:: Given data

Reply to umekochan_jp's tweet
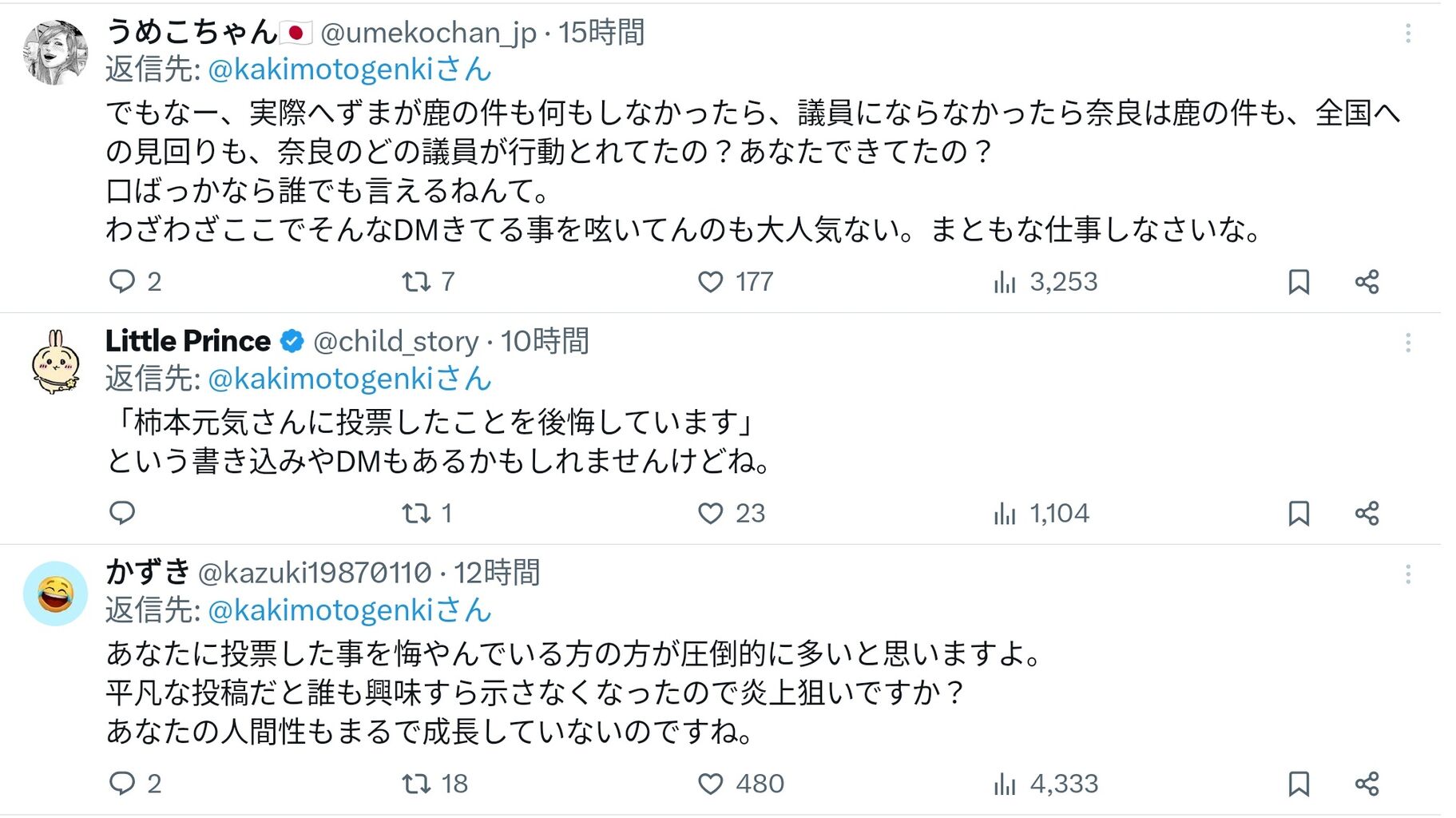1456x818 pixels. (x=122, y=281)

::::
:: Given data

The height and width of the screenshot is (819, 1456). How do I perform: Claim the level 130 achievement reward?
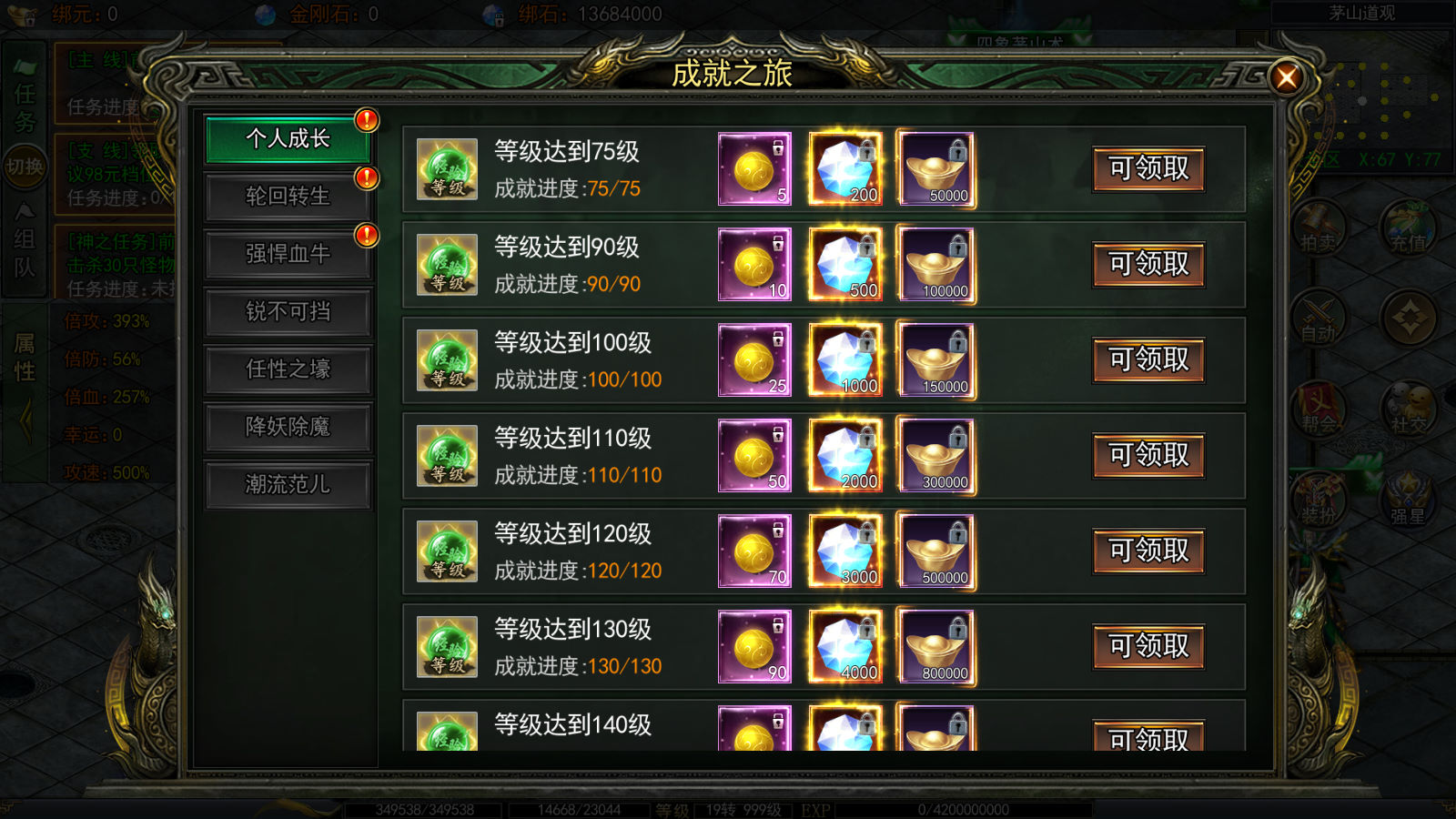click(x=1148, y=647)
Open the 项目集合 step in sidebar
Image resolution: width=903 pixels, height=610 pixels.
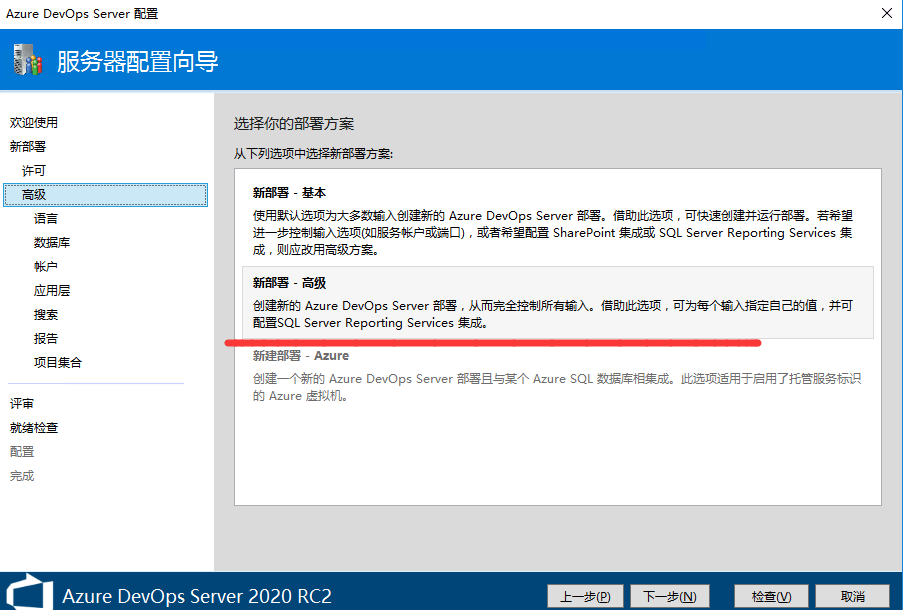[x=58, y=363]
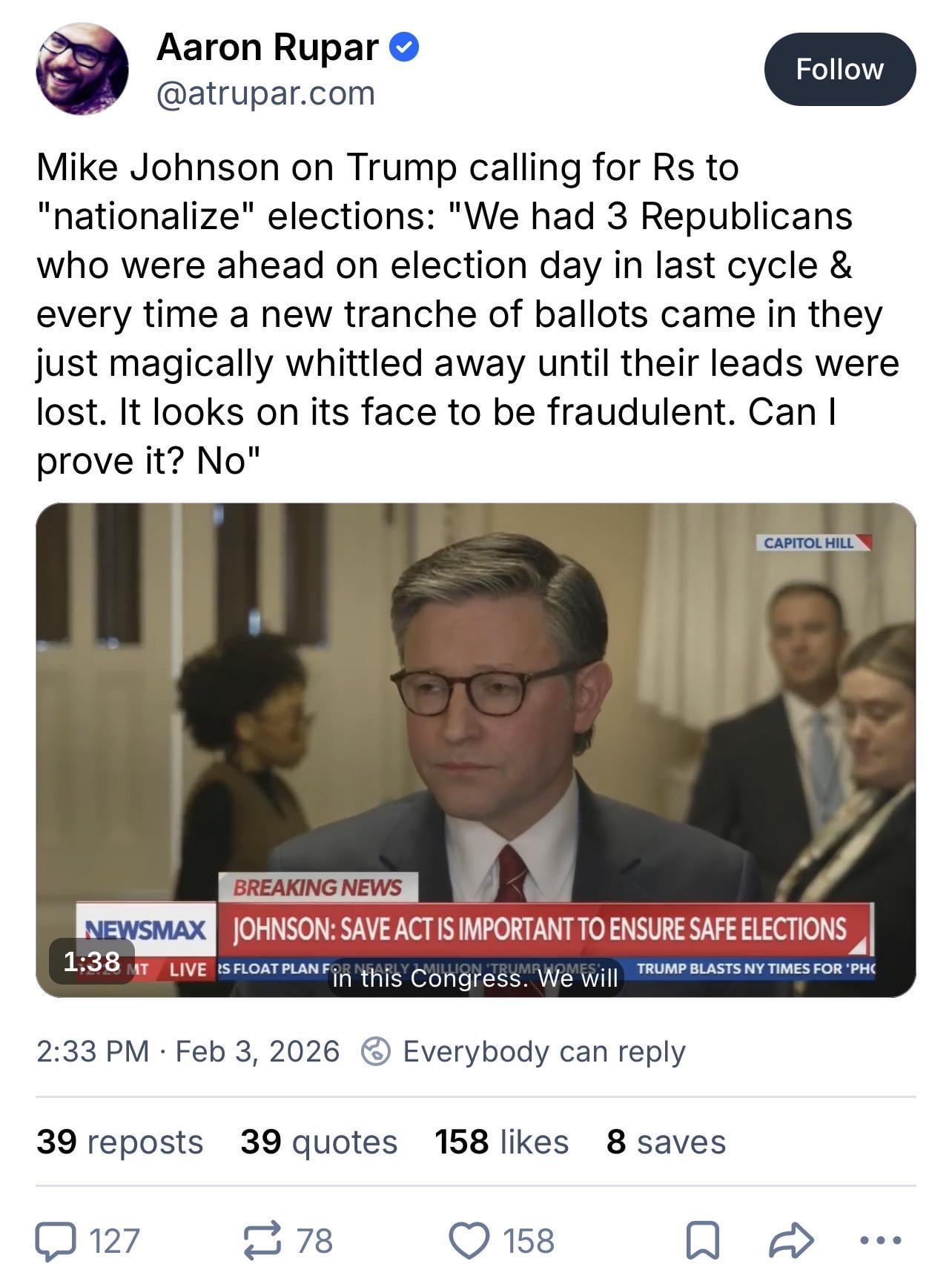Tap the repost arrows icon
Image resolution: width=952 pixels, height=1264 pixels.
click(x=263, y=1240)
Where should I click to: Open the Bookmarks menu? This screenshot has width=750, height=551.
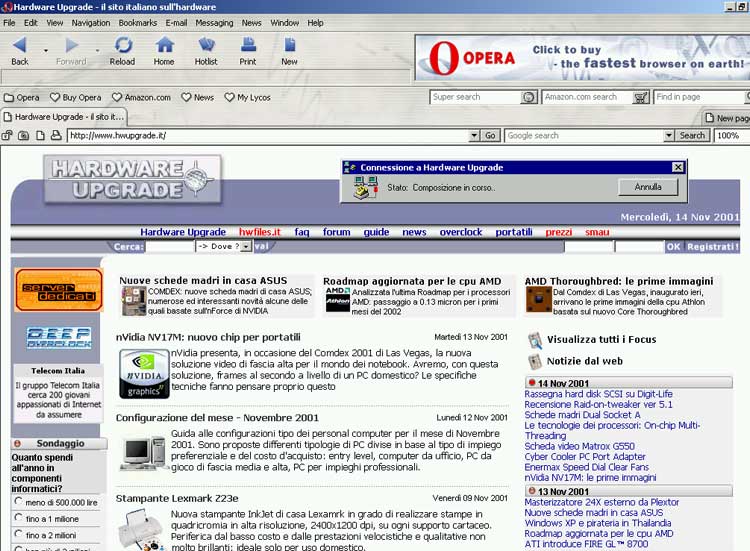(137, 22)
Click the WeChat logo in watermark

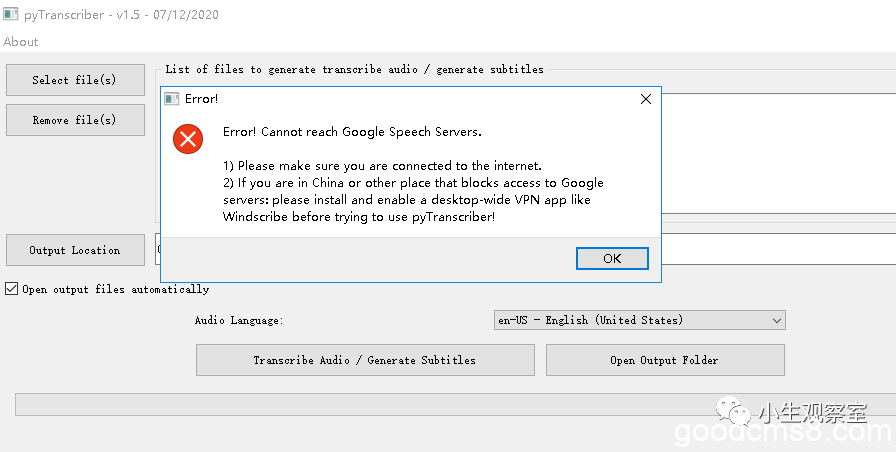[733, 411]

::::
:: Given data

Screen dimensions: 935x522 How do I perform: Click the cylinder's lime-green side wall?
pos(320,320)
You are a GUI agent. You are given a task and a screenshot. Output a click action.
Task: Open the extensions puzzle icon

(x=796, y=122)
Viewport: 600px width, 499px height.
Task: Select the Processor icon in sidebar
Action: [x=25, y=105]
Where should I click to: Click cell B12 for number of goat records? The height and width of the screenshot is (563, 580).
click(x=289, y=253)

::::

### Task objective
What you return must match the lines above from the one with "The height and width of the screenshot is (819, 1456)." through the one with "Open the 项目集合 step in sidebar" exactly, with both ends included and the pictures excluded.

### Answer below
The height and width of the screenshot is (819, 1456). How do I perform: Claim the level 130 achievement reward?
click(x=1148, y=647)
Open the 项目集合 step in sidebar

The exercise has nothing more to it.